We Won't Stop Darfur

None of the cost-effective options will be effective on the ground, and we really don’t think any of the options that’d be effective on the ground are worth the costs. This, thru Ezra, is the bottom line from Michael Gerson, who nonetheless concludes that

the choices in Rwanda were also flawed. Once again, the credibility of the United Nations is questioned; its troops are too few in number. Yet their deployment is perhaps the last hope for the betrayed people of Darfur. And we cannot run again.

Yeah but this isn’t happening, and everyone knows it, and almost everyone — even those who feel guilty about it — are, when push comes to shove, resigned to it.

How to feel? Guilt-stricken and ashamed? Or stoically tolerant of our inability to rid the world of genocide? Or something else?

And that’s the issue, isn’t it. Not what to do. But how to feel.

On the one hand, I’m quite certain that nobody but the neocons has the … whatever, moxie, soul, balls — to insist that we actually follow through on our supposed international laws. But on the other, I’m convinced that Darfur proves something about the world, and everyone in it, that needs to be reckoned with as reflective of certain inescapable truths about human life on earth: specifically, that great suffering, as a matter of fact, will not be eradicated from the planet, not now, not anytime soon. And I suspect that there’s something profound in the moral paradox of having deeply held ideals which are also unenforceable.
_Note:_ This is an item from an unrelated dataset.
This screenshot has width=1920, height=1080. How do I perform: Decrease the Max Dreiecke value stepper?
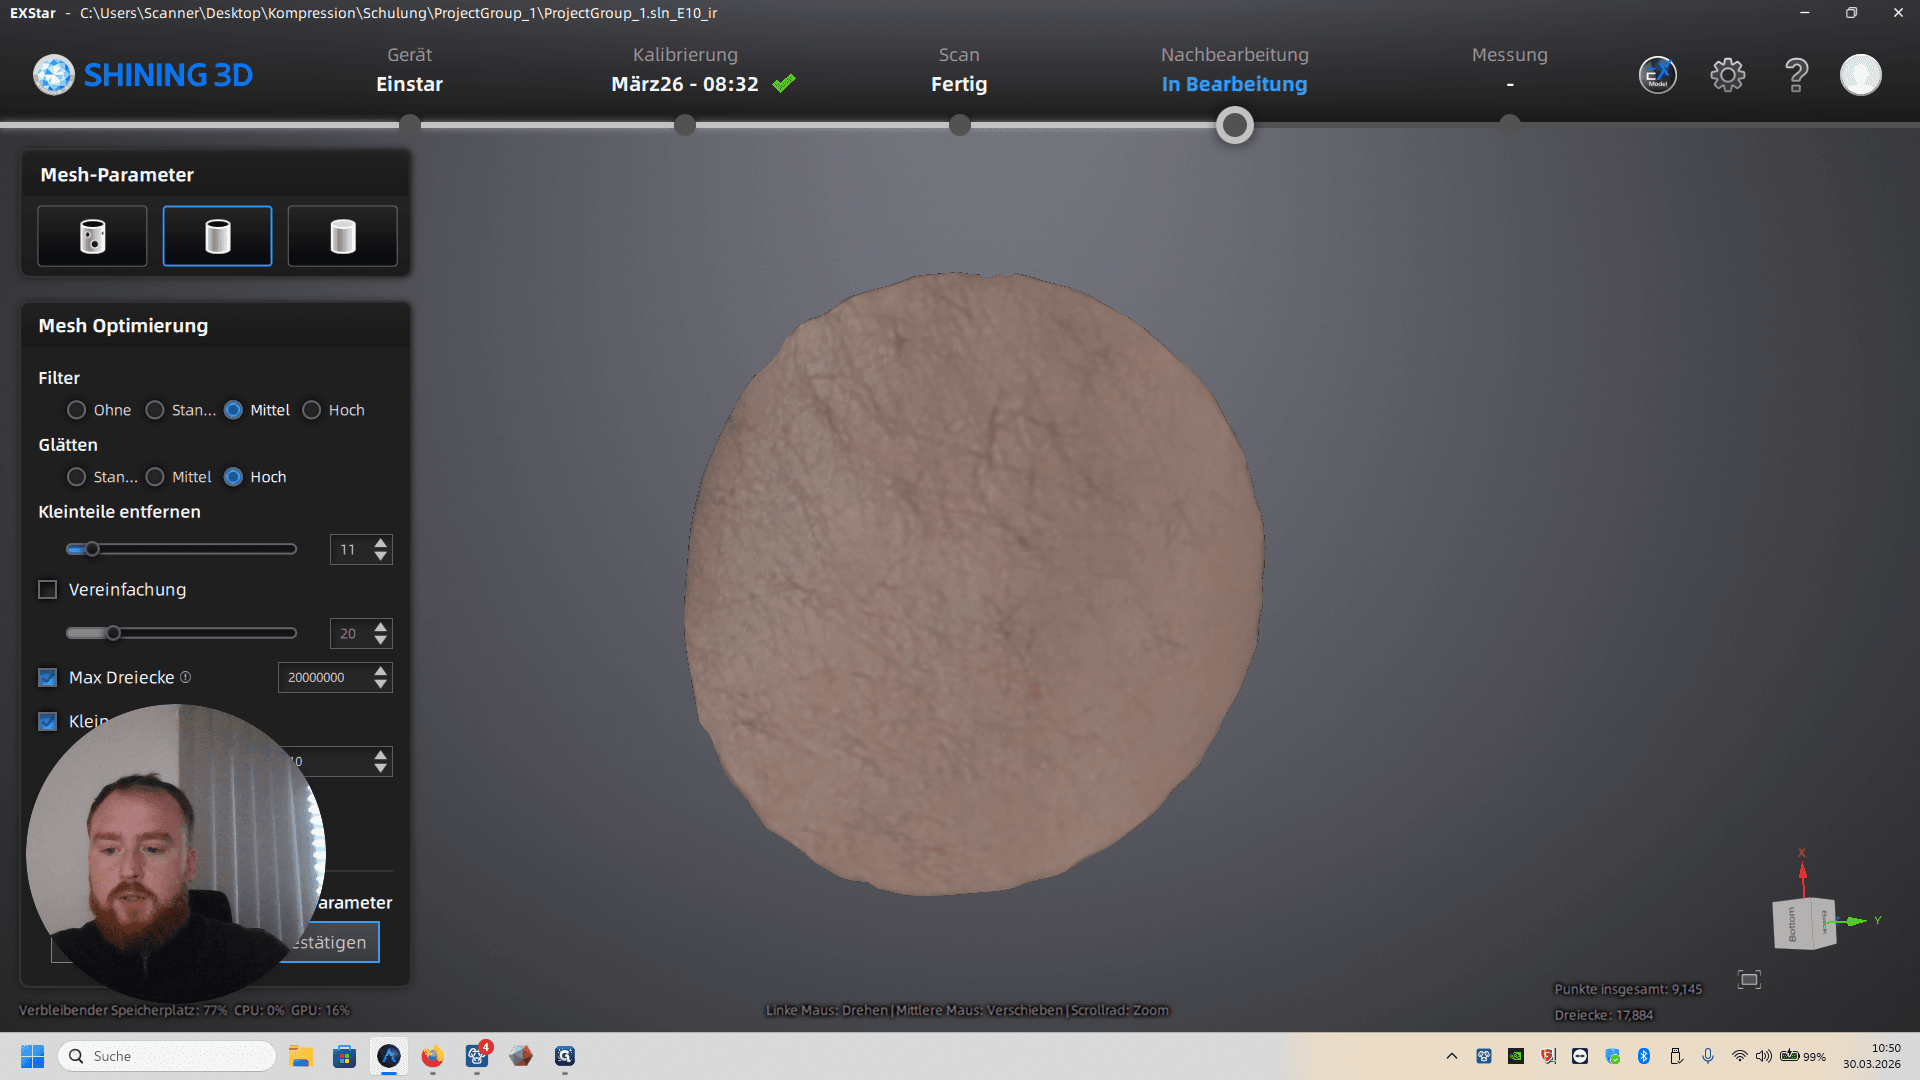380,684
It’s not a very happy thought — that there are awful things that happen which, when push comes to shove, we must accept only being able to feel bad about. Because in this age, we want to eliminate as much agony as possible, personally, nationally, internationally, even if the tradeoff is a great increase in anxiety. Anxiety can be coped with; and we’ve learned how to cope with the anxiety of letting a genocide happen, too. It seems crass and awful, but it’s also the coping mechanism that allows us to make it through everyday life in our democratic, secular, therapeutic era, by and large.